Saved entries:
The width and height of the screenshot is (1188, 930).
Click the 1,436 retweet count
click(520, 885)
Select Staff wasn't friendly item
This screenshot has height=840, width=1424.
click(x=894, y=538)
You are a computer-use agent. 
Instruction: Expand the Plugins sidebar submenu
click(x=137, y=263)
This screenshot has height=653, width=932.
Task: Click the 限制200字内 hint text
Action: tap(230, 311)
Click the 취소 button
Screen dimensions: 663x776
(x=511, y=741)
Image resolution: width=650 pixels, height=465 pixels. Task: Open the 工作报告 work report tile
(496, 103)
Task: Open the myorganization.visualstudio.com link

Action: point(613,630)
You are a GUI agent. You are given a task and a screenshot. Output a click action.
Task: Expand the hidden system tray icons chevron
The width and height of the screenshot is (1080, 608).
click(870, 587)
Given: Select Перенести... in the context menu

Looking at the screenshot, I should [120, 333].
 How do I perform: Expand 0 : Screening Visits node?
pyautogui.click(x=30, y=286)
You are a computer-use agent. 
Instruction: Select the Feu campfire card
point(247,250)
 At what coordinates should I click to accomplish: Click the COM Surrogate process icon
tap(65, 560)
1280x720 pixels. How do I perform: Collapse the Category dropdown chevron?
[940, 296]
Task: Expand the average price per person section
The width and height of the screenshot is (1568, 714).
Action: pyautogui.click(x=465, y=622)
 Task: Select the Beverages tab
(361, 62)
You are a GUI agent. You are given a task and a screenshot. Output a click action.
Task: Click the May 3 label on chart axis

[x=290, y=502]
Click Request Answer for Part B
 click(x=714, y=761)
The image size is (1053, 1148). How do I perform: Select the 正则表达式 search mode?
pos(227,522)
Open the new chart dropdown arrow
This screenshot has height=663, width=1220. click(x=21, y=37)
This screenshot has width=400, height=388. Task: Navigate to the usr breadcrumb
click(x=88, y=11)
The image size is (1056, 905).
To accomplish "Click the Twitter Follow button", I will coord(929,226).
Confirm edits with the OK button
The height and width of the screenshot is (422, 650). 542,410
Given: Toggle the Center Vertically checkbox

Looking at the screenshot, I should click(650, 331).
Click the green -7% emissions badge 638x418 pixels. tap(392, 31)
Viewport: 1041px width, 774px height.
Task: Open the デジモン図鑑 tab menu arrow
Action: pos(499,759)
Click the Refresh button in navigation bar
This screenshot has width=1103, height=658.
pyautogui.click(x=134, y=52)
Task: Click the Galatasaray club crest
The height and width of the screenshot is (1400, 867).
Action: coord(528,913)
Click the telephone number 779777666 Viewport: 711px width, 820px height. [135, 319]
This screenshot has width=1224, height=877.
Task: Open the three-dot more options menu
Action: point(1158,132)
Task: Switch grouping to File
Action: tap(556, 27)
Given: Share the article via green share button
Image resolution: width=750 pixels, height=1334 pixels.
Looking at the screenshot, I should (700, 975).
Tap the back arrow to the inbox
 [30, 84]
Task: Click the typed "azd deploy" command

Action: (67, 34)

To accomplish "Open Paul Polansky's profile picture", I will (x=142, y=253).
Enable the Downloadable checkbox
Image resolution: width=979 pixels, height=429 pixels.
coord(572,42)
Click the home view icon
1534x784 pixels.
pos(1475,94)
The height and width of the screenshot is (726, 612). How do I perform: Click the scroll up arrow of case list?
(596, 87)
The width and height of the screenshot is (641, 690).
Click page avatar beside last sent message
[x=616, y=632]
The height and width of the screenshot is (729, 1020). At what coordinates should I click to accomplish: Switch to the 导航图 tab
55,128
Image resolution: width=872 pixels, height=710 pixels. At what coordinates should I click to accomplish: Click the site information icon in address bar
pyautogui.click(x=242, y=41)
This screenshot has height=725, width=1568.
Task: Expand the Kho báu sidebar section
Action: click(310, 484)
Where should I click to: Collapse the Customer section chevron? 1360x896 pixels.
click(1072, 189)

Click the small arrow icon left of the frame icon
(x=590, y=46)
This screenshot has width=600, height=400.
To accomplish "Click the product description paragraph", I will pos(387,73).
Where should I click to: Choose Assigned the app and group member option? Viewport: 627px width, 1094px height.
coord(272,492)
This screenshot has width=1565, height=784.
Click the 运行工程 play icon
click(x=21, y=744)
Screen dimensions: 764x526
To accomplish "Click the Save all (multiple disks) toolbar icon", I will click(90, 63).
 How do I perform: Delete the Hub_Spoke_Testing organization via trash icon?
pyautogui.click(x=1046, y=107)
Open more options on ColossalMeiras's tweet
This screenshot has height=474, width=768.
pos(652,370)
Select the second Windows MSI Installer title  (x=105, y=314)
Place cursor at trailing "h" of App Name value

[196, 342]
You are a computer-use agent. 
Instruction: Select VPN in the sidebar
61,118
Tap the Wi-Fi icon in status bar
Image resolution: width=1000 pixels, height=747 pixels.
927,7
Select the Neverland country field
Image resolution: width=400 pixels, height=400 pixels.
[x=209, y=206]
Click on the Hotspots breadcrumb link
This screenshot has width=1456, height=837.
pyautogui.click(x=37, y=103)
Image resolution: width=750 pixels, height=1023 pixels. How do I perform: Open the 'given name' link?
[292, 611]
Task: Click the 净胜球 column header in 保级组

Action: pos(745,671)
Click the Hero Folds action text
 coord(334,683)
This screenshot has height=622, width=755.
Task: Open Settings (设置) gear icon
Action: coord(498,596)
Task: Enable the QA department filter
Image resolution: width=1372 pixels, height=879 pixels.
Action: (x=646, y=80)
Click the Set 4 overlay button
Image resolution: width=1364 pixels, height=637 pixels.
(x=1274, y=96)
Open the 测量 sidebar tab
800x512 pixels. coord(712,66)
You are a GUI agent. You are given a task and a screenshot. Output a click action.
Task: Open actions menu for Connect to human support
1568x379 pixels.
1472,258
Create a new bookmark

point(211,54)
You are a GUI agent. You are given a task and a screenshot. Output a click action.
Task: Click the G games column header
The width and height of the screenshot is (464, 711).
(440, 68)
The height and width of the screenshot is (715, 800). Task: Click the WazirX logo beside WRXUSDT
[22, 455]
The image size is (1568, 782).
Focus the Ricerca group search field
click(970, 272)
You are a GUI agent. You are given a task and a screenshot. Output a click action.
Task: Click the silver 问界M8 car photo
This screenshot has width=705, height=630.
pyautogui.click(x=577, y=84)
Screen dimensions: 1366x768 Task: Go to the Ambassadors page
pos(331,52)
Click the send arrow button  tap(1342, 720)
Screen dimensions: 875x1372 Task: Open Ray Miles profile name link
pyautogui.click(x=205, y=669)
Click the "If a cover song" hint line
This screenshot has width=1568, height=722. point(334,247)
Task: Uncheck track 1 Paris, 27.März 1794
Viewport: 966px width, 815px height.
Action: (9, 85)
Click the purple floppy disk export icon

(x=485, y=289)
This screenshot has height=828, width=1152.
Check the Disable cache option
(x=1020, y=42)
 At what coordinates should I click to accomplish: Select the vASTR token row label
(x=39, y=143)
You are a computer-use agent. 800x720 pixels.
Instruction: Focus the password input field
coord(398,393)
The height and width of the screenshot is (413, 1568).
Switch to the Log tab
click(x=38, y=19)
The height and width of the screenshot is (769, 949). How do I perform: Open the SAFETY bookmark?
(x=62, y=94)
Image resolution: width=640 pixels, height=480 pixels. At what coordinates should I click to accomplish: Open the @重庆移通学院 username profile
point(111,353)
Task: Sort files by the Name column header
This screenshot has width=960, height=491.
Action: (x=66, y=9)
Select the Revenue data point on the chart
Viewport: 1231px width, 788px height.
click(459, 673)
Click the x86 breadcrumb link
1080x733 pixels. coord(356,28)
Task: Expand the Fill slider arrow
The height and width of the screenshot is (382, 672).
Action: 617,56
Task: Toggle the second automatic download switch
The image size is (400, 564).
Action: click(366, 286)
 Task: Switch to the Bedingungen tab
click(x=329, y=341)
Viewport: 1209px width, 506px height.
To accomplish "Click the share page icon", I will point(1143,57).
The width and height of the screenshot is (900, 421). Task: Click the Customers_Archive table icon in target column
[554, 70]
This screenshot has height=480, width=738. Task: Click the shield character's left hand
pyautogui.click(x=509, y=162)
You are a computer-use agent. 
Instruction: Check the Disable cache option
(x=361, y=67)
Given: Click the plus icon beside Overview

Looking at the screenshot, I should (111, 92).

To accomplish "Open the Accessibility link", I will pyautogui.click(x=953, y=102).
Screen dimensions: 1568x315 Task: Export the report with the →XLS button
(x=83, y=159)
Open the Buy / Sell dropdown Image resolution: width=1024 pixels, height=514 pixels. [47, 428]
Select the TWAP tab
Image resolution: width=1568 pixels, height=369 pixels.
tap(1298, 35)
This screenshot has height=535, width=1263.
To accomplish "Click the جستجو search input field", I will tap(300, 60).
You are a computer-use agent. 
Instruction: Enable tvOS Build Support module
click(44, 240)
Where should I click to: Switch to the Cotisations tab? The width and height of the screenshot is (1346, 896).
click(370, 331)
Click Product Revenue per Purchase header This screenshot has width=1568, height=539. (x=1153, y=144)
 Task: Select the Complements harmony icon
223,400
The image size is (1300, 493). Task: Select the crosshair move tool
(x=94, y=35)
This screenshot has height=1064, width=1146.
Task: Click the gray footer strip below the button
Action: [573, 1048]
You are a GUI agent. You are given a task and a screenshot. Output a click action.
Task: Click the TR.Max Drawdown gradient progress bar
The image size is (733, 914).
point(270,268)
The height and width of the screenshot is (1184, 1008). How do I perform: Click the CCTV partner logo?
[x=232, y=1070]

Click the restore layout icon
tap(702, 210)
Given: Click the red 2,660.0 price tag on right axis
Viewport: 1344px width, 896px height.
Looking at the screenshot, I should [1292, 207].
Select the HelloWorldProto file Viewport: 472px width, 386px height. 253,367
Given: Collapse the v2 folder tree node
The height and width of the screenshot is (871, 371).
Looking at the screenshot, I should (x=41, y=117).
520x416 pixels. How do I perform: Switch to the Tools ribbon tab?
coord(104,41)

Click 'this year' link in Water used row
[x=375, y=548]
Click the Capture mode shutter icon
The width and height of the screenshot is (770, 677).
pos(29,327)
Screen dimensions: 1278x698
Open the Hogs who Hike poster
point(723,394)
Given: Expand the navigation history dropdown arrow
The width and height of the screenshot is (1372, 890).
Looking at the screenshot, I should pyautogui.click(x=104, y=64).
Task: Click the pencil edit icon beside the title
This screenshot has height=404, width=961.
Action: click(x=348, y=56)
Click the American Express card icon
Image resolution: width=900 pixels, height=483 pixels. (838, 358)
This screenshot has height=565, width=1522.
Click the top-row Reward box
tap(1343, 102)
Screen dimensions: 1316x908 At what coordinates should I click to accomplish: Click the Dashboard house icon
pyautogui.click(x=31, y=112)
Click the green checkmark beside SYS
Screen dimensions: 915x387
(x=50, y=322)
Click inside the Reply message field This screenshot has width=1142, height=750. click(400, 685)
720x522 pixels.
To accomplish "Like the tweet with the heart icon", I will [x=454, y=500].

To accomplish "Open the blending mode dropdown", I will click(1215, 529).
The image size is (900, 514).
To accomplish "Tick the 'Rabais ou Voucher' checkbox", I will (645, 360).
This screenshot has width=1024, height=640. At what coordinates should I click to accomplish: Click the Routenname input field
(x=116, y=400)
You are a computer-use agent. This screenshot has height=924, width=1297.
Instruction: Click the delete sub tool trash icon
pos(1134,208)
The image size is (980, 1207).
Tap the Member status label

Action item —
The line with "The image size is (900, 514)." and every line after it up to the end of the entries: output those exactly, and only those.

Solved problem —
The image size is (900, 514).
To accomplish "Tick the 'Rabais ou Voucher' checkbox", I will (645, 360).
This screenshot has width=1024, height=640. At what coordinates should I click to accomplish: Click the Routenname input field
(x=116, y=400)
You are a computer-use agent. This screenshot has height=924, width=1297.
Instruction: Click the delete sub tool trash icon
pos(1134,208)
The image size is (980, 1207).
Tap the Member status label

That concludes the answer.